**Your goal:** Transcribe all the entries that follow, leaving nothing out.
Top of Records shown
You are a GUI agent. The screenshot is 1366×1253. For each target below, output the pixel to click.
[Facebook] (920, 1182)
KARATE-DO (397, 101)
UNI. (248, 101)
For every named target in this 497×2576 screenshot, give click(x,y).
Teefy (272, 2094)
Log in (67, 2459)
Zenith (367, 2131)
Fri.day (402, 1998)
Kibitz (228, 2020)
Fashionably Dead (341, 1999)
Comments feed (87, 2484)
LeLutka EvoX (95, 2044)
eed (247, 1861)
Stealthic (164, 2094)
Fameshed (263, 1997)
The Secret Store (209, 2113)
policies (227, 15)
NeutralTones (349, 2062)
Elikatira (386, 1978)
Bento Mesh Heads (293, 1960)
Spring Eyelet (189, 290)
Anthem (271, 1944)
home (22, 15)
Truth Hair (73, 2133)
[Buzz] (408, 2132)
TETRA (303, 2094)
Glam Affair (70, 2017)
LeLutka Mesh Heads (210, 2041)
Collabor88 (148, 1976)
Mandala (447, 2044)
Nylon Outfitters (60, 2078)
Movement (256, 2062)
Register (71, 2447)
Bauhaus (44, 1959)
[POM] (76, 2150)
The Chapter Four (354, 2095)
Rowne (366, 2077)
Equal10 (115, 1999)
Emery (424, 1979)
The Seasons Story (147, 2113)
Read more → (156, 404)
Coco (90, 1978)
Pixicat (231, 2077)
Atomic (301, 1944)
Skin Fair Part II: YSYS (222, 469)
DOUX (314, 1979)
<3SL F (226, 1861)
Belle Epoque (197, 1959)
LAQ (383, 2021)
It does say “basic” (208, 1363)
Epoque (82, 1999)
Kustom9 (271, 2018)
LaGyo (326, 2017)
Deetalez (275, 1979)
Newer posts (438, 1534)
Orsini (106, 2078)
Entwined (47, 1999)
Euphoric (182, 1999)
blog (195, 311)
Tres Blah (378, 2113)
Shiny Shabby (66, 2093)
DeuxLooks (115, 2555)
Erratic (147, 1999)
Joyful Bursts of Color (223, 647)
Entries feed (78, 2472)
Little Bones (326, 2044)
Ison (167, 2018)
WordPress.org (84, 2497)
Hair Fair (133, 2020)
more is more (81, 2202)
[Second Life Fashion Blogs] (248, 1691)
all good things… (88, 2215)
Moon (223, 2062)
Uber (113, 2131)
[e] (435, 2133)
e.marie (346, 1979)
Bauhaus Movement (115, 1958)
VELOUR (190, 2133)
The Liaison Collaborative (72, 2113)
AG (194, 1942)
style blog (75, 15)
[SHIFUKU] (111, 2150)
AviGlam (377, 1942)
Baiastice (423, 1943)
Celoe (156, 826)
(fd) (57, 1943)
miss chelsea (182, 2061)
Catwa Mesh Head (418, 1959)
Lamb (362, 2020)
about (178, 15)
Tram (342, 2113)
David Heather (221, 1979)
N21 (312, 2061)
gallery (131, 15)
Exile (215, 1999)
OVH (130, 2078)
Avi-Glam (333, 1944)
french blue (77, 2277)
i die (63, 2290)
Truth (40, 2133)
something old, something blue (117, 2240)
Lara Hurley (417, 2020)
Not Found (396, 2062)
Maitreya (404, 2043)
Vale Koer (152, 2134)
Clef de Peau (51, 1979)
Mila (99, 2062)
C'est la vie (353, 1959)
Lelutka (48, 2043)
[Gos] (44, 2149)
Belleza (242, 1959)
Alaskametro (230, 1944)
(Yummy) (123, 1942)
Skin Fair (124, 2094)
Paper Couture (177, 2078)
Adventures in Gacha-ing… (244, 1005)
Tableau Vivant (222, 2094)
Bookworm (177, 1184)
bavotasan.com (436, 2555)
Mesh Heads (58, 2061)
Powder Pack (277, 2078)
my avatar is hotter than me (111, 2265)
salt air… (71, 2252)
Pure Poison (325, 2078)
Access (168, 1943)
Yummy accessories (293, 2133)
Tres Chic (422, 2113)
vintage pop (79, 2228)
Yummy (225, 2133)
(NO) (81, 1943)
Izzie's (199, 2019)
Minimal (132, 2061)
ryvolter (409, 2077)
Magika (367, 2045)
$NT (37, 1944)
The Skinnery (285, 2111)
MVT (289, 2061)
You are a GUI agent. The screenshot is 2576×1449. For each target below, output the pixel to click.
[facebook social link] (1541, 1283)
Bottom of Records shown
**Response for this exercise:**
You are a GUI agent. The screenshot is 1366×1253. For each target below, output the pixel to click.
[Facebook] (920, 1182)
KARATE-DO (397, 101)
UNI. (248, 101)
For every named target in this 497×2576 screenshot, give click(x,y).
Teefy (272, 2094)
Log in (67, 2459)
Zenith (367, 2131)
Fri.day (402, 1998)
Kibitz (228, 2020)
Fashionably Dead (341, 1999)
Comments feed (87, 2484)
LeLutka EvoX (95, 2044)
eed (247, 1861)
Stealthic (164, 2094)
Fameshed (263, 1997)
The Secret Store (209, 2113)
policies (227, 15)
NeutralTones (349, 2062)
Elikatira (386, 1978)
Bento Mesh Heads (293, 1960)
Spring Eyelet (189, 290)
Anthem (271, 1944)
home (22, 15)
Truth Hair (73, 2133)
[Buzz] (408, 2132)
TETRA (303, 2094)
Glam Affair (70, 2017)
LeLutka Mesh Heads (210, 2041)
Collabor88 (148, 1976)
Mandala (447, 2044)
Nylon Outfitters (60, 2078)
Movement (256, 2062)
Register (71, 2447)
Bauhaus (44, 1959)
[POM] (76, 2150)
The Chapter Four (354, 2095)
Rowne (366, 2077)
Equal10 (115, 1999)
Emery (424, 1979)
The Seasons Story (147, 2113)
Read more → (156, 404)
Coco (90, 1978)
Pixicat (231, 2077)
Atomic (301, 1944)
Skin Fair Part II: YSYS (222, 469)
DOUX (314, 1979)
<3SL F (226, 1861)
Belle Epoque (197, 1959)
LAQ (383, 2021)
It does say “basic” (208, 1363)
Epoque (82, 1999)
Kustom9 (271, 2018)
LaGyo (326, 2017)
Deetalez (275, 1979)
Newer posts (438, 1534)
Orsini (106, 2078)
Entwined (47, 1999)
Euphoric (182, 1999)
blog (195, 311)
Tres Blah (378, 2113)
Shiny Shabby (66, 2093)
DeuxLooks (115, 2555)
Erratic (147, 1999)
Joyful Bursts of Color (223, 647)
Entries feed (78, 2472)
Little Bones (326, 2044)
Ison (167, 2018)
WordPress.org (84, 2497)
Hair Fair (133, 2020)
more is more (81, 2202)
[Second Life Fashion Blogs] (248, 1691)
all good things… (88, 2215)
Moon (223, 2062)
Uber (113, 2131)
[e] (435, 2133)
e.marie (346, 1979)
Bauhaus Movement (115, 1958)
VELOUR (190, 2133)
The Liaison Collaborative (72, 2113)
AG (194, 1942)
style blog (75, 15)
[SHIFUKU] (111, 2150)
AviGlam (377, 1942)
Baiastice (423, 1943)
Celoe (156, 826)
(fd) (57, 1943)
miss chelsea (182, 2061)
Catwa Mesh Head (418, 1959)
Lamb (362, 2020)
about (178, 15)
Tram (342, 2113)
David Heather (221, 1979)
N21 (312, 2061)
gallery (131, 15)
Exile (215, 1999)
OVH (130, 2078)
Avi-Glam (333, 1944)
french blue (77, 2277)
i die (63, 2290)
Truth (40, 2133)
something old, something blue (117, 2240)
Lara Hurley (417, 2020)
Not Found (396, 2062)
Maitreya (404, 2043)
Vale Koer (152, 2134)
Clef de Peau (51, 1979)
Mila (99, 2062)
C'est la vie (353, 1959)
Lelutka (48, 2043)
[Gos] (44, 2149)
Belleza (242, 1959)
Alaskametro (230, 1944)
(Yummy) (123, 1942)
Skin Fair (124, 2094)
Paper Couture (177, 2078)
Adventures in Gacha-ing… (244, 1005)
Tableau Vivant (222, 2094)
Bookworm (177, 1184)
bavotasan.com (436, 2555)
Mesh Heads (58, 2061)
Powder Pack (277, 2078)
my avatar is hotter than me (111, 2265)
salt air… (71, 2252)
Pure Poison (325, 2078)
Access (168, 1943)
Yummy accessories (293, 2133)
Tres Chic (422, 2113)
vintage pop (79, 2228)
Yummy (225, 2133)
(NO) (81, 1943)
Izzie's (199, 2019)
Minimal (132, 2061)
ryvolter (409, 2077)
Magika (367, 2045)
$NT (37, 1944)
The Skinnery (285, 2111)
MVT (289, 2061)
You are a GUI agent. The screenshot is 2576×1449. For each target below, output the pixel to click.
[facebook social link] (1541, 1283)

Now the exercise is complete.